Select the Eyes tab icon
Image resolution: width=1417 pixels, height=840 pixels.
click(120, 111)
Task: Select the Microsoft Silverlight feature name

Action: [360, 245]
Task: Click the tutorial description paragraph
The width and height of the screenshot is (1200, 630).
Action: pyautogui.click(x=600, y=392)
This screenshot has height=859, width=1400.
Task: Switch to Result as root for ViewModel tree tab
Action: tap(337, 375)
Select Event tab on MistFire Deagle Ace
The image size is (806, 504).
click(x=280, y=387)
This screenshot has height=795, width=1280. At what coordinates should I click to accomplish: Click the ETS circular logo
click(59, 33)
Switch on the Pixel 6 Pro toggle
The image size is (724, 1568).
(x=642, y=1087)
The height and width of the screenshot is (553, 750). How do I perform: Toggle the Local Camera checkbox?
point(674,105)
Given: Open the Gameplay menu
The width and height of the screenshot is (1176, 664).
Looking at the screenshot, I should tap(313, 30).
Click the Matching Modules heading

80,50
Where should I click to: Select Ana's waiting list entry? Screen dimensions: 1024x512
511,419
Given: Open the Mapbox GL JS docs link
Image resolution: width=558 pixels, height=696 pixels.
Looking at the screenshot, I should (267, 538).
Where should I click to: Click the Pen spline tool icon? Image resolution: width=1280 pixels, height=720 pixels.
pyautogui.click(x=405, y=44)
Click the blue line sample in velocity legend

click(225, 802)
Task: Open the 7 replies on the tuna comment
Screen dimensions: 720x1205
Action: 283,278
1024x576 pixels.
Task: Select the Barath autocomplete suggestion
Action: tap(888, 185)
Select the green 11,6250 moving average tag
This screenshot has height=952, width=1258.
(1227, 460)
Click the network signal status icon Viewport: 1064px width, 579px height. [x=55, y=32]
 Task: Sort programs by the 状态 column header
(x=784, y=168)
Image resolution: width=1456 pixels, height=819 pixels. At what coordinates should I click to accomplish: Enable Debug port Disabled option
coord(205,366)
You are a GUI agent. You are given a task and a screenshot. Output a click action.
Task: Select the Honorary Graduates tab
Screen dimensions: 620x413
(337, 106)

== == ==

• **Directions for this task**: Print exactly the lines from the one with "Task: Click the" through the last line of the material, including both, and no others.

• **Response to this exercise**:
Task: Click the tutorial description paragraph
The width and height of the screenshot is (1200, 630).
Action: pyautogui.click(x=600, y=392)
This screenshot has height=859, width=1400.
Task: Switch to Result as root for ViewModel tree tab
Action: tap(337, 375)
Select Event tab on MistFire Deagle Ace
The image size is (806, 504).
click(x=280, y=387)
This screenshot has height=795, width=1280. At what coordinates should I click to accomplish: Click the ETS circular logo
click(59, 33)
Switch on the Pixel 6 Pro toggle
The image size is (724, 1568).
(x=642, y=1087)
The height and width of the screenshot is (553, 750). How do I perform: Toggle the Local Camera checkbox?
point(674,105)
Given: Open the Gameplay menu
The width and height of the screenshot is (1176, 664).
Looking at the screenshot, I should tap(313, 30).
Click the Matching Modules heading

80,50
Where should I click to: Select Ana's waiting list entry? Screen dimensions: 1024x512
511,419
Given: Open the Mapbox GL JS docs link
Image resolution: width=558 pixels, height=696 pixels.
Looking at the screenshot, I should (267, 538).
Where should I click to: Click the Pen spline tool icon? Image resolution: width=1280 pixels, height=720 pixels.
pyautogui.click(x=405, y=44)
Click the blue line sample in velocity legend

click(225, 802)
Task: Open the 7 replies on the tuna comment
Screen dimensions: 720x1205
Action: 283,278
1024x576 pixels.
Task: Select the Barath autocomplete suggestion
Action: tap(888, 185)
Select the green 11,6250 moving average tag
This screenshot has height=952, width=1258.
(1227, 460)
Click the network signal status icon Viewport: 1064px width, 579px height. [x=55, y=32]
 Task: Sort programs by the 状态 column header
(x=784, y=168)
Image resolution: width=1456 pixels, height=819 pixels. At what coordinates should I click to accomplish: Enable Debug port Disabled option
coord(205,366)
You are a GUI agent. You are given a task and a screenshot. Output a click action.
Task: Select the Honorary Graduates tab
Screen dimensions: 620x413
(337, 106)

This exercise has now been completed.